Where to Go To Deepen Your Contested Autonomy Playbook
VICTUS has rejected the traditional PNT sales pattern of incremental antenna upgrades and “magic boxes” with marginal real‑world impact. Instead, the company leans into what Hamel calls “integration as a service.” VICTUS takes customer platforms through a structured process: environment modeling, synthetic data generation, ML training, bench testing, sim‑to‑real gap closure and operational validation.
Once that integration is complete, the commercial model shifts to a straightforward software‑as‑a‑service (SaaS) structure, priced per device and designed to be “orders of magnitude cheaper than any other attempt” at GPS‑denied navigation. The compute footprint stays intentionally small, aligning with OEMs’ SWaP‑c pressures and enables PhantomNAV to ride along on modest hardware without eroding battery life or reliability.
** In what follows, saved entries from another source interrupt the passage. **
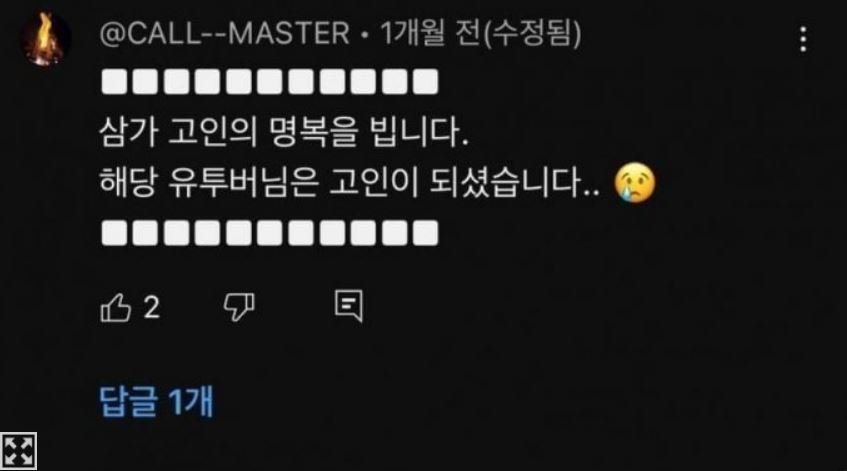Dislike the comment with the thumbs-down icon
Image resolution: width=847 pixels, height=471 pixels.
239,307
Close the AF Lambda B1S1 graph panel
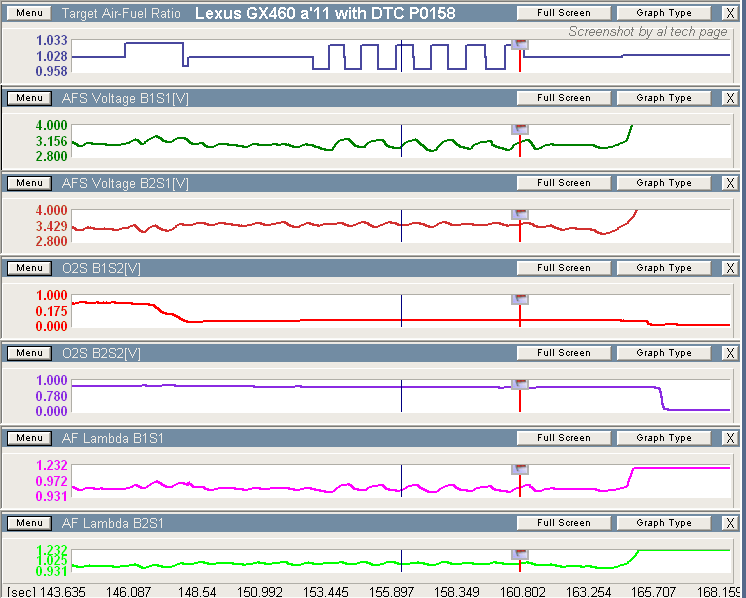Image resolution: width=746 pixels, height=598 pixels. click(x=730, y=438)
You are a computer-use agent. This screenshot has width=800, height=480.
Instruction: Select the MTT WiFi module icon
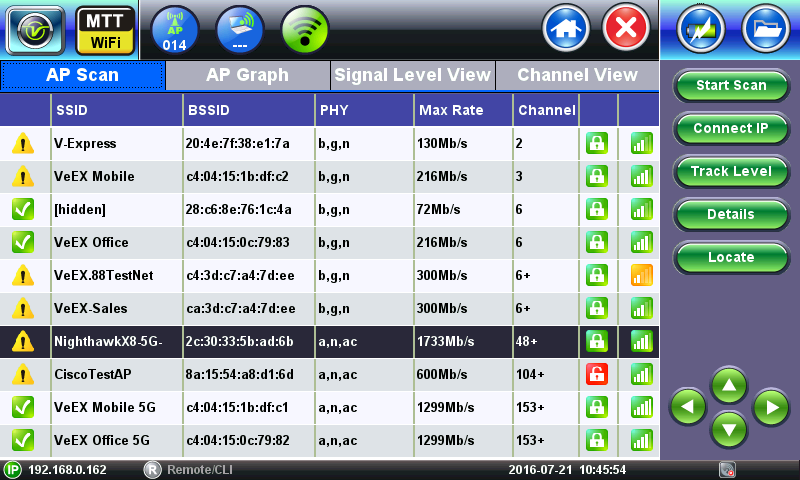(x=106, y=30)
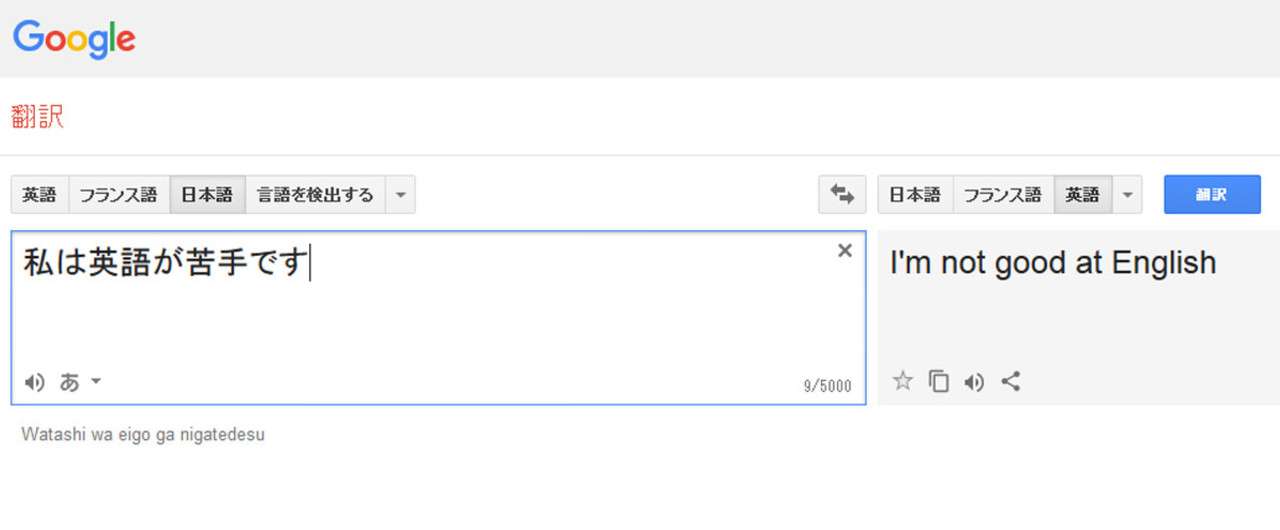Image resolution: width=1280 pixels, height=530 pixels.
Task: Select 英語 as the source language
Action: pyautogui.click(x=40, y=195)
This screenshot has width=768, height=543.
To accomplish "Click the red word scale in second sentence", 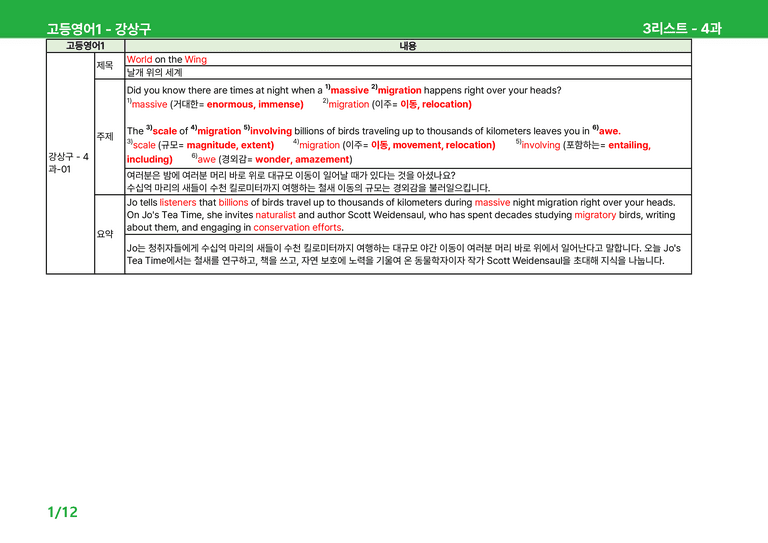I will [x=164, y=131].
For autonomy builders, policymakers and investors that want to dig deeper into how to survive in contested autonomy environments:
- Start with Dawn of Autonomy Episode 107 featuring Jesse Hamel for a section‑by‑section walkthrough of contested environments, synthetic GPS and the new “contested autonomy” category.
- Explore VICTUS’ site for more on its simulation‑driven training pipeline, reinforcement‑learning architecture and “orbit‑to‑seabed” ambitions for hardware‑agnostic navigation.
- Revisit Autonomy Global’s earlier feature, “Out of Stealth and Into the Fight: VICTUS Gives Autonomy a Backbone When GPS Fails” for additional detail on PhantomNAV, synthetic GPS and the company’s emergence from stealth, without re‑treading the ground you have just read here.
“If you’re making a robotic system that depends on GPS, it has no future in national security or serious industrial autonomy,” Hamel bluntly stated in summary. Systems that internalize contested autonomy and navigational resilience as first‑order requirements will define autonomy in the next decade.